Below are just some of the changes relating to sales oversight:
- Telephonic Contact — Plans/Part D Sponsors may call their current MA and non-MA enrollees or use third parties to contact their current MA and non-MA enrollees about MA/Part D plans. Examples of allowed contacts include calls to enrollees aging into Medicare from commercial products offered by the same organization and calls to an organization's existing Medicaid/Medicare-Medicaid Plan (MMP) enrollees to talk about Medicare products. The updated guidance clarifies, when discussing Medicaid products, Sponsors must follow all applicable Medicaid marketing rules. Plans/Part D Sponsors, sellers, and telemarketers may conduct these telephonic activities, but we recommend you fully understand all the regulations for both unsolicited and solicited contact before reaching out to Medicare beneficiaries.
- Compensation Payment Requirements — Whether you use employed, captive, and/or independent agents, you must inform CMS yearly by the end of July which channels you will be using as well as the compensation payment rates or ranges. The compensation structure must include:
- How the Plan/Part D Sponsor intends to disseminate compensation, specifying payment amounts for initial and renewal compensation.
- CMS has clarified in the revised guidance the compensation structure must stay the same for the compensation year that was put in place by October 1.
- How the Plan/Part D Sponsor intends to disseminate compensation, specifying payment amounts for initial and renewal compensation.
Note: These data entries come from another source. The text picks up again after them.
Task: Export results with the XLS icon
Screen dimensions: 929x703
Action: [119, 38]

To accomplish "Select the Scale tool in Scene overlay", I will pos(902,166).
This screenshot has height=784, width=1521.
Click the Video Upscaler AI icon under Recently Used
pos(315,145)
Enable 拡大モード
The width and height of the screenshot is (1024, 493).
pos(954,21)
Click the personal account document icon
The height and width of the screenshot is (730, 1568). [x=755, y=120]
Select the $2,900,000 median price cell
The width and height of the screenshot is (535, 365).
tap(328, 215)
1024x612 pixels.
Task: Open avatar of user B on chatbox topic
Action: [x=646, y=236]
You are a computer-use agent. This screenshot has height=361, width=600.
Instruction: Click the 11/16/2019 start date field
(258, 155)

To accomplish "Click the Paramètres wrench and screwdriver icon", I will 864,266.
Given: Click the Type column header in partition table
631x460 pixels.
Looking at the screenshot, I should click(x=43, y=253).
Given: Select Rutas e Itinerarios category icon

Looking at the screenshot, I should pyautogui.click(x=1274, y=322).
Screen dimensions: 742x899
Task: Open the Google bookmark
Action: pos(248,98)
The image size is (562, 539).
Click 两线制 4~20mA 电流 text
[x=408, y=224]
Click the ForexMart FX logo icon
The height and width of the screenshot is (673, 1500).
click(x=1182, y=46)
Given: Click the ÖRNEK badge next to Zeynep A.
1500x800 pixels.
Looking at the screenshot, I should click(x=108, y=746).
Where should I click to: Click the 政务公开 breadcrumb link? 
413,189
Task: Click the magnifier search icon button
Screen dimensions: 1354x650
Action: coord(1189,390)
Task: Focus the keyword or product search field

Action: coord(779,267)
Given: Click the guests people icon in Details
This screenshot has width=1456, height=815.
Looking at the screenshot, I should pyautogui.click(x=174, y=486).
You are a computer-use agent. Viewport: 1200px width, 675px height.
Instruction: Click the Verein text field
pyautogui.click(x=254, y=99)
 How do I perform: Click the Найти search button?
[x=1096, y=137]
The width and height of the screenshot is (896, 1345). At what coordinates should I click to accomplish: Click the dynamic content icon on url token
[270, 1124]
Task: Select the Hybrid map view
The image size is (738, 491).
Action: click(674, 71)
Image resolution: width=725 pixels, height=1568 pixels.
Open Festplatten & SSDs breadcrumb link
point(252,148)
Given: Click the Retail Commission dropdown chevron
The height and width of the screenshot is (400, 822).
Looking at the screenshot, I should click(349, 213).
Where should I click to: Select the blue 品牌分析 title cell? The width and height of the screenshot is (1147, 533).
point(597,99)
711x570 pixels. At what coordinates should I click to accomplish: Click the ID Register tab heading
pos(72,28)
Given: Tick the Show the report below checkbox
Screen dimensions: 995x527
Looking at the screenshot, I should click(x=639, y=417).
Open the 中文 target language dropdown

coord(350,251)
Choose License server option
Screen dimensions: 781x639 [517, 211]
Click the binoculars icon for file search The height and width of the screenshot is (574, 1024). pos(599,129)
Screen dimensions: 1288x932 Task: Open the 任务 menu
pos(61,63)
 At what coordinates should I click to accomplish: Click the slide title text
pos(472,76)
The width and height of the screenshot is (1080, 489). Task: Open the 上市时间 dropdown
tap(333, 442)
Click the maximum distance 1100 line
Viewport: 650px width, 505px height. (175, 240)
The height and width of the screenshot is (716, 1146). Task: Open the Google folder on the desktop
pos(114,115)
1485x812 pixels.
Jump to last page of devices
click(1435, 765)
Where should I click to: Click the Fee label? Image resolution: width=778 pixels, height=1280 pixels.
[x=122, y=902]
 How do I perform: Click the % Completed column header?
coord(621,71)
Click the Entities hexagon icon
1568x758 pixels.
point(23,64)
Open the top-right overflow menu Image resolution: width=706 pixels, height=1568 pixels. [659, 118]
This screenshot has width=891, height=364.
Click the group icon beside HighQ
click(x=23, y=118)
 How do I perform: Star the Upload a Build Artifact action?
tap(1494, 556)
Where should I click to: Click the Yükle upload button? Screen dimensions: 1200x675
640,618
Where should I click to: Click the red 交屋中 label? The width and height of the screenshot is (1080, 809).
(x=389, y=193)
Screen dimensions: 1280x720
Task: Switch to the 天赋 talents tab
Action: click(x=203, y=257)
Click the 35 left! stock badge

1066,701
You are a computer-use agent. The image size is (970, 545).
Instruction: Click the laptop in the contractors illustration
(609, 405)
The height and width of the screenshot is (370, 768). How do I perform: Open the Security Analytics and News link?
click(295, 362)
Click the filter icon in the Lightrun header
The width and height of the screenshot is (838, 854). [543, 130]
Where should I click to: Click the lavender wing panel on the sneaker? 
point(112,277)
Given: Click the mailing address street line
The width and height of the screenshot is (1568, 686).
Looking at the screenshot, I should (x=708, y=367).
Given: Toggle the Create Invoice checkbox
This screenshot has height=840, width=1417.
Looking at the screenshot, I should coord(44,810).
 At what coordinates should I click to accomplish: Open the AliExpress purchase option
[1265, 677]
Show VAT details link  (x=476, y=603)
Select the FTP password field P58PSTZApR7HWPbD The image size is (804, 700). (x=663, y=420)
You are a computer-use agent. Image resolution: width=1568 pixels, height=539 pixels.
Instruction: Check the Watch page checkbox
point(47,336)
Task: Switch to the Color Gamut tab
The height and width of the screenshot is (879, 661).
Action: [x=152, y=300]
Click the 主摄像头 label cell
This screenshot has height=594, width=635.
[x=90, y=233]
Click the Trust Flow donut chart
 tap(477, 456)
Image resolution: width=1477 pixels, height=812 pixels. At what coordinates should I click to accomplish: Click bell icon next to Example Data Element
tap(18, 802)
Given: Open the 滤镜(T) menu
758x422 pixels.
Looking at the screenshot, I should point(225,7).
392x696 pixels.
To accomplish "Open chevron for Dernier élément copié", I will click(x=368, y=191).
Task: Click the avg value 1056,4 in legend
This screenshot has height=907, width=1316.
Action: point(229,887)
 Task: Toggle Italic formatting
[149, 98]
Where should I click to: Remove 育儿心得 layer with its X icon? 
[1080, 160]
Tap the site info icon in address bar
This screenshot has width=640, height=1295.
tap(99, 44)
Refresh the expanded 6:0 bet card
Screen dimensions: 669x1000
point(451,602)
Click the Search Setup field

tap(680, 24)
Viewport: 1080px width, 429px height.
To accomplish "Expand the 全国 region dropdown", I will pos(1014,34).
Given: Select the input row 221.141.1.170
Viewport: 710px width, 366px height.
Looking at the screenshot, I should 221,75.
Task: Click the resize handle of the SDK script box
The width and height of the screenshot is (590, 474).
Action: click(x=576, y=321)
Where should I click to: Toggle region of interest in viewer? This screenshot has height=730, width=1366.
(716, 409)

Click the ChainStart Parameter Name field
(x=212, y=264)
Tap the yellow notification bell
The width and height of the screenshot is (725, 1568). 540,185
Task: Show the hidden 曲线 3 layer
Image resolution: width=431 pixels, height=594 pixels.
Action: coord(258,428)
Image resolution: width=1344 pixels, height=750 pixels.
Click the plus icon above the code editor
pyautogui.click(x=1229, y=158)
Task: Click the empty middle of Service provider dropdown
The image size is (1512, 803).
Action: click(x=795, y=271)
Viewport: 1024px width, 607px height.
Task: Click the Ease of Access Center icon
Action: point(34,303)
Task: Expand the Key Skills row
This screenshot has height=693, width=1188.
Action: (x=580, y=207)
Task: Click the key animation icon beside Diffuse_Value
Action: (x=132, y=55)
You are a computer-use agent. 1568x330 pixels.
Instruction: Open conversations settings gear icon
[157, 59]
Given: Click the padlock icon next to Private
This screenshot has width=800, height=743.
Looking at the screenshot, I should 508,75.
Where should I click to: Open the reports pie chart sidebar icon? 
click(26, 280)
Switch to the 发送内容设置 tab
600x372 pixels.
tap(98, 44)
Some Plan Sponsors may have already been following this process, but if not, yearly requirements outlined in the MMG suggests all Plan Sponsors check policies and procedures to ensure they adhere to their clarification.
"I come from a trust but verify world," says Regan Pennypacker, Senior Vice President of Compliance Solutions," and when the updated MMG is released, it's important Compliance teams disseminate the document to ensure affected business units can determine impact." "It's also important," she states, "to reconcile and ensure supplemental memos and clarification emails sent between revisions have also been rolled into the new guidance." For example, the Part C aspects of the August 13, 2015, "Clarification of CY2016 Medicare Marketing Guidelines" has indeed been rolled into the MMCM, Chapter 4, but as noted above, the Part D aspects pertaining to pharmacy directories has not. "This means plans will need to continue to reference that memo to ensure they are following the guidance as it pertains to pharmacy directories."
"Overall," states Regan, "it will be important for Compliance to partner with Sales and Marketing staff to ensure adherence to all changes and clarifications."